The computer and life of the internet are making it abundantly clear that these thinkers were on to something: there are discernable patterns in human behavior which are highly repetitious, highly structured and/or role-driven, and repetitious across large spreads of the population. One need only look at data mining and trends spotted in huge, unwieldy, social data sets to see that despite the overarching insistence that we are independent agents, capable of free will, it is possible to say with some certainty what we'll be likely to do, tomorrow. There are companies which specialize in this.
Some of the previous limitations on predicting human behavior have included the insistence that we are unique creatures (heritage of Romanticism and religion) and are not as deeply affected by our environment as to be so dictated by it, a limit to how much data it is possible or desirable to collect and a limit to how much can be interpreted.
For this reason, I've been shocked a few times to realize that the data sets used for some studies are incredibly small. Saturation-- e.g. the point at which you stop getting unique entries-- can be very low, itself evidence of environmental influences and role-driven decision processes, but it's used to justify small sets and discarding data because it is repetitive. Huge data sets are viewed as something which you should avoid whenever possible.

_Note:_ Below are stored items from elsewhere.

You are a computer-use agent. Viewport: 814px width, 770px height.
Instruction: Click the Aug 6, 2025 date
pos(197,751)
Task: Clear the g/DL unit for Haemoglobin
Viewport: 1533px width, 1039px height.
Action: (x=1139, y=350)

I don't understand why; computers are excellent at performing repetitive tasks, with as little error as you introduce in the process of programming the parameters. With such large sets, the tendency toward unrepresentative data stemming from sampling process problems would be considerably reduced. Aside from the cost of a program which can do that kind of scanning and the time spent formulating parameters, there is no reason beside the conventional objection to experiments under non-controlled (e.g lab) conditions, that it is not ultimately preferable to use massive, user provided data sets.
If you accept the assumption, which can be proven, that habits and systems govern behavior, and that those habits are repetitive, it is not a far leap to believe that these habits will have a tendency to continue to repeat.

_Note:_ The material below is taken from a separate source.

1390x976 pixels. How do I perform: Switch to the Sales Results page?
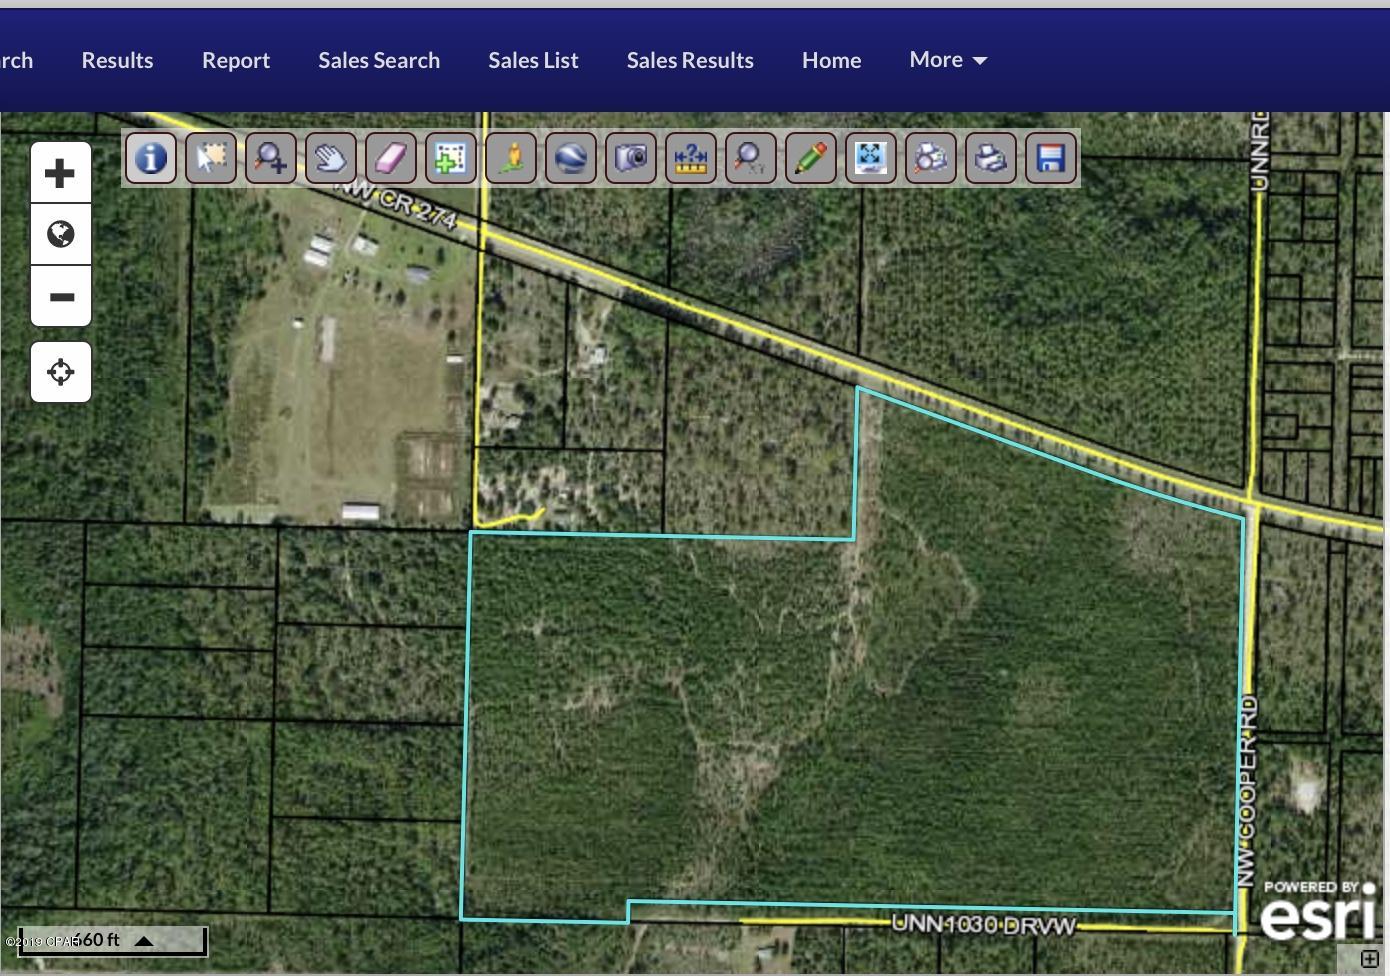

While prediction methods are obviously not going to be perfect, those assumptions suggest a significant probability that there will be repetitive features to human behavior, features which can be derived from previous behaviors. It is possible to know what what someone is likely to do, based on what they've already done.
Given access to those huge, beautiful data sets, a program and the correct parameters, I expect to be able to understand and predict at P (80< x<90) specific trends in human behavior.
I can't wait to get my hands on that data.